▸ **Selected extract**:
The more context the model can see, the better the completions become. This is especially useful when you work on projects where:

  • XSLT templates evolve iteratively.
  • XML schemas are built and refined incrementally.
  • Schematron rules depend on the structure of the documents they validate.
  • JSON Schema definitions must remain internally consistent across multiple files.

As the surrounding content grows, the AI can propose structural patterns and refinements that better match your current intent.

Limitations and best practices

AI Autocompletion is a productivity aid, not a replacement for your expertise. Keep the following in mind:

  • Always review suggestions for correctness, performance, and style before accepting them.
  • For very large files, suggestions may focus on the most relevant nearby context rather than the entire document.
  • If your project contains sensitive or confidential information, make sure your AI configuration complies with your organization's data handling policies.

Supported file types

AI Autocompletion is optimized for several key editor types in Oxygen XML Editor:

  • XSLT – templates, functions, and XPath expressions.
  • XSD – schema components, type definitions, and constraints.
  • JSON Schema – object structures, keywords, and property patterns.
  • Schematron – rules, assertions, and diagnostics.
  • Other – available for other documents such as DTD, XQuery, XProc, HTML, CSS, and more.

These technologies benefit strongly from assistance with repetitive syntax and structural correctness, which makes them ideal candidates for AI-powered completion.

Preferences that give you control

Oxygen XML Editor exposes a dedicated set of preferences so that you can control how AI Autocompletion behaves. For detailed configuration instructions, see the online documentation: AI Autocompletion Preferences.AI Autocompletion preferences dialog listing editor types and options.

Enable AI Autocompletion in Text page

This option turns on context-aware suggestions in supported editors when you work in Text mode.

Model

The Model setting lets you choose the AI model used for autocompletion. Different models consume different numbers of credits per token, so this choice helps you balance suggestion quality, speed, and usage cost.

Include associated instance structure in prompt

This option controls whether Oxygen XML Editor includes instance structure when building the prompt for the AI model.

When enabled, the additional context is derived from existing scenarios:

  • For XSLT and XQuery, it uses the structure of the XML document associated in the transformation scenario.
  • For schemas such as XSD, Schematron, DTD, and RNG, it uses the structure of the instance document associated in a validation scenario.

▸ **Work to complete**:
A) Answer these questions using the excerpt on AI Autocompletion:
(i) Which supported file type covers rules, assertions, and diagnostics?
(ii) According to the Model setting, what do different models consume per token?
(iii) For XSLT and XQuery, whose structure is used when instance structure is included in the prompt?
B) Extract everything in the excerpt on AI Autocompletion from "Supported file types" down to "definitions, and constraints.".

▸ **Excerpted data**:
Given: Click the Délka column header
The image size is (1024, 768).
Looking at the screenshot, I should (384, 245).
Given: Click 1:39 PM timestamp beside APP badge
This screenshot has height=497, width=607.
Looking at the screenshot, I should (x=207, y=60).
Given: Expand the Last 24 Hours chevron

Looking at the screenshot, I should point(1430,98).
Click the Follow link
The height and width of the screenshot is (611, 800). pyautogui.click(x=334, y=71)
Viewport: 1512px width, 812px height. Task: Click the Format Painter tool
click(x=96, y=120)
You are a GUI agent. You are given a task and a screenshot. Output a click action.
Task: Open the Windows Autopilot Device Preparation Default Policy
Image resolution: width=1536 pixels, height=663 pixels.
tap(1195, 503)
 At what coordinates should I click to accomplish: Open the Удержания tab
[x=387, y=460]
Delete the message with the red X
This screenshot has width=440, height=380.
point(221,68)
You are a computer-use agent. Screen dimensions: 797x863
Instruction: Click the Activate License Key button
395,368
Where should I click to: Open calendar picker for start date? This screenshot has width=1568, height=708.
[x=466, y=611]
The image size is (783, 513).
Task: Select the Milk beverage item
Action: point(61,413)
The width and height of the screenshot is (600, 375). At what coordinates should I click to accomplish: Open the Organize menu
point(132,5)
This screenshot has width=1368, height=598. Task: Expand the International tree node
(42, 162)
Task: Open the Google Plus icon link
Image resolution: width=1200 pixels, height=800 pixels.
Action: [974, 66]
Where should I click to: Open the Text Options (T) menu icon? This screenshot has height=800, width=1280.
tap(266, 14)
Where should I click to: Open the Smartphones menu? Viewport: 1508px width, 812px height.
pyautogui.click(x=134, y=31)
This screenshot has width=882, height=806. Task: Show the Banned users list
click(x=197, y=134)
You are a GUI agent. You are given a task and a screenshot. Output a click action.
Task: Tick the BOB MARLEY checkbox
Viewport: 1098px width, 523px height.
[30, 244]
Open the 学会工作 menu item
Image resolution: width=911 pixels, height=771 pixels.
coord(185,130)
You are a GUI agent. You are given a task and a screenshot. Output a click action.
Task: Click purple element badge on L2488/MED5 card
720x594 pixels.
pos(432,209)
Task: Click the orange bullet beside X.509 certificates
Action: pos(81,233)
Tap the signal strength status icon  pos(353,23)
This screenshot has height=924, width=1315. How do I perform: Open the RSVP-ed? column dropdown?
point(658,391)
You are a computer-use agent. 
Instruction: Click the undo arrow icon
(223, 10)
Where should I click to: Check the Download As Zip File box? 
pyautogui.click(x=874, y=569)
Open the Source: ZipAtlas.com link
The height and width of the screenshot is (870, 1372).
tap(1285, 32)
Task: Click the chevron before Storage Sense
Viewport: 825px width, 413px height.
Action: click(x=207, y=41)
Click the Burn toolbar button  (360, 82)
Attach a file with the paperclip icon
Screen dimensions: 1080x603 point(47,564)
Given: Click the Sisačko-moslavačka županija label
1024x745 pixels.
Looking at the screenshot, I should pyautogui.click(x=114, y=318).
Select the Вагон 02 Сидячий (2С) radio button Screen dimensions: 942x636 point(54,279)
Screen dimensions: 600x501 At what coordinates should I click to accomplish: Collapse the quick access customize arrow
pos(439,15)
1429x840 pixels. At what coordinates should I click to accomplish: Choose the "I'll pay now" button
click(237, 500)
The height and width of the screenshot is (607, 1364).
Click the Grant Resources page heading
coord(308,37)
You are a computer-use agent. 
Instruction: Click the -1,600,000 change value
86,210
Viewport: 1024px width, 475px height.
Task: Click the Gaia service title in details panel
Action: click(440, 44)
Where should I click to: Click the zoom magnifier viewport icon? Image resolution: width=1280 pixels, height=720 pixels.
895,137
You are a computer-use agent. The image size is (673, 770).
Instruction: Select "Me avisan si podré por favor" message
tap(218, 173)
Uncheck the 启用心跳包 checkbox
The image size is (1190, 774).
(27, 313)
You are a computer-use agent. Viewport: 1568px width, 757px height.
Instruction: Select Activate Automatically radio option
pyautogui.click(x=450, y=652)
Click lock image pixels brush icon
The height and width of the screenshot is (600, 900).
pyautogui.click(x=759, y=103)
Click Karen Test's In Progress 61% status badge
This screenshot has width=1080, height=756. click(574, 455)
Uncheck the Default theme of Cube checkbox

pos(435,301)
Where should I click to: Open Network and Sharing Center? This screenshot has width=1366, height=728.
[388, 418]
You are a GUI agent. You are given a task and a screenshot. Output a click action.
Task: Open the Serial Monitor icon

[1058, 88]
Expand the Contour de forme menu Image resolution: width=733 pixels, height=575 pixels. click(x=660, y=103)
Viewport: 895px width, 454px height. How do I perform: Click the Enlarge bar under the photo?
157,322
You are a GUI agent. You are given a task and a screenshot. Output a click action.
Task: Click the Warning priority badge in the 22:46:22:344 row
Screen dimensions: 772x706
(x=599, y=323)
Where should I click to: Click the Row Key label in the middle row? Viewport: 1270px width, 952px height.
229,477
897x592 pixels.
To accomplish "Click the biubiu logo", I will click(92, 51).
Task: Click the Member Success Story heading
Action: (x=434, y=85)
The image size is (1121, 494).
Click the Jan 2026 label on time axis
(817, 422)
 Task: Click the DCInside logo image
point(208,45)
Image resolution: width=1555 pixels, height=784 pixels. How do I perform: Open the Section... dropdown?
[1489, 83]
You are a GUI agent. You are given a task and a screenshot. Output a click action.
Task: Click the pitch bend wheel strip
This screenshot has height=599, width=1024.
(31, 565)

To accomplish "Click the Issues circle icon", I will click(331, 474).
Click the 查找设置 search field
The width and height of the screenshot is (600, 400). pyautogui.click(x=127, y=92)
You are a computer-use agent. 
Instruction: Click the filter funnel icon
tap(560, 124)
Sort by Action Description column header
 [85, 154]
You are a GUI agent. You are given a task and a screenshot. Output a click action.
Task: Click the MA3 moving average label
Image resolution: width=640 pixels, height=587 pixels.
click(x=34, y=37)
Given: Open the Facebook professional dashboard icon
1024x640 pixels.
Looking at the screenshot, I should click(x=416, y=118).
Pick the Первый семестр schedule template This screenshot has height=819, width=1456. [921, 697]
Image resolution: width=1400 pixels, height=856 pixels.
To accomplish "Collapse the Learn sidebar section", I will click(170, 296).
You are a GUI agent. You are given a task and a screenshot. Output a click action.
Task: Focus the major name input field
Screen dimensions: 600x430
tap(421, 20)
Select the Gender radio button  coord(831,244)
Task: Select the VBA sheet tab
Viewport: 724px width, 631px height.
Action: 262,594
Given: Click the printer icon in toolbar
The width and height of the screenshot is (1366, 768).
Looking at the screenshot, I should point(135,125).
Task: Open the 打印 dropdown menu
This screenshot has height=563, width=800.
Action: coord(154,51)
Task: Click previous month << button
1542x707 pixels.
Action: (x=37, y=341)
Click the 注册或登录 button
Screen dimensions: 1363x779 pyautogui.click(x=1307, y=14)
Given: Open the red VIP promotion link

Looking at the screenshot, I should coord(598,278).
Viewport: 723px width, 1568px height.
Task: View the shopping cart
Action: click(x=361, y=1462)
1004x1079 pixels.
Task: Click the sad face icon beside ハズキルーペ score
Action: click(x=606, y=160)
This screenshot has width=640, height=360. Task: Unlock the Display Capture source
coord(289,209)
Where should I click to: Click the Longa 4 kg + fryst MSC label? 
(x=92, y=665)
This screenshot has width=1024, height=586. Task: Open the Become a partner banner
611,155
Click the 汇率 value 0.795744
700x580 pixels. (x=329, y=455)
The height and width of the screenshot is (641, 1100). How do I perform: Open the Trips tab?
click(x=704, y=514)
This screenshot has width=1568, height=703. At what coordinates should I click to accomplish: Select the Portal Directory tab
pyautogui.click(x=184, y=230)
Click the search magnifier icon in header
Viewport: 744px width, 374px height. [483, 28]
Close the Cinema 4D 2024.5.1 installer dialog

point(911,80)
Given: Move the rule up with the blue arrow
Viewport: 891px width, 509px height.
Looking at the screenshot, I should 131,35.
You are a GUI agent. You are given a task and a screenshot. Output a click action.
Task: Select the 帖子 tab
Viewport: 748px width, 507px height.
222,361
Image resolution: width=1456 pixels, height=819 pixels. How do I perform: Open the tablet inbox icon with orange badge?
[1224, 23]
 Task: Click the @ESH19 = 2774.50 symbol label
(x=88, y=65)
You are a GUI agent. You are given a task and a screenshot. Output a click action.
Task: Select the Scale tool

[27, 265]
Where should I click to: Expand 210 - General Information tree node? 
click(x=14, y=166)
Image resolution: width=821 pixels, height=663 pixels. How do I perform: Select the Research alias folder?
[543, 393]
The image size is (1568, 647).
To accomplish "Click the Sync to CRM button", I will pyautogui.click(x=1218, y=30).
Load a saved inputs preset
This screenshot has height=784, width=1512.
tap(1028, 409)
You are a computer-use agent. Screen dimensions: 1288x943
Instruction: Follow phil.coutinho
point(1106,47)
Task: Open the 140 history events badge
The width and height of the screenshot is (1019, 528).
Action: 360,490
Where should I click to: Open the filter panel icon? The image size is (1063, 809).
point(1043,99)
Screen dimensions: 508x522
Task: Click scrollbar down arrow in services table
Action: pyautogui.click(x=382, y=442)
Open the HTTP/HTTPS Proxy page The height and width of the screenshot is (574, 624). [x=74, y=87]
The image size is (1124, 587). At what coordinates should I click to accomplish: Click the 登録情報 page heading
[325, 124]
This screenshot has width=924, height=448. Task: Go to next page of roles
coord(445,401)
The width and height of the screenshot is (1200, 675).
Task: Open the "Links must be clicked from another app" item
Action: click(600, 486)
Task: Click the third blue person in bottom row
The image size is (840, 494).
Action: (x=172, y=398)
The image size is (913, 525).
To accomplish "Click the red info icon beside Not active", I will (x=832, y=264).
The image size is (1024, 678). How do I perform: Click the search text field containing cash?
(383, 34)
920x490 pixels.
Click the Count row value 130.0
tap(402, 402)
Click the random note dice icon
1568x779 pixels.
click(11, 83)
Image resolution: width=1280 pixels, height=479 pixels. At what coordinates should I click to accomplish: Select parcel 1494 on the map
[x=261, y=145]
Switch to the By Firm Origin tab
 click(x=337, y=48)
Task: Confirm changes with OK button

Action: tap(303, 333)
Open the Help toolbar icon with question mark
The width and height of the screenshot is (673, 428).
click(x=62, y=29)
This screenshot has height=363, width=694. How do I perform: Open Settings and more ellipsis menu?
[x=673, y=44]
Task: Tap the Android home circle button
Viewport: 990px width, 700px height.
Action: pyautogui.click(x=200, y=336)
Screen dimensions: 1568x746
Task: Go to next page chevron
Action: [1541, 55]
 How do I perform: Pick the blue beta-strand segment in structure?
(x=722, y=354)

▸ **Responses by task**:
A)
(i) Schematron.
(ii) Different numbers of credits.
(iii) The XML document associated in the transformation scenario.

B)
Supported file types

AI Autocompletion is optimized for several key editor types in Oxygen XML Editor:

  • XSLT – templates, functions, and XPath expressions.
  • XSD – schema components, type definitions, and constraints.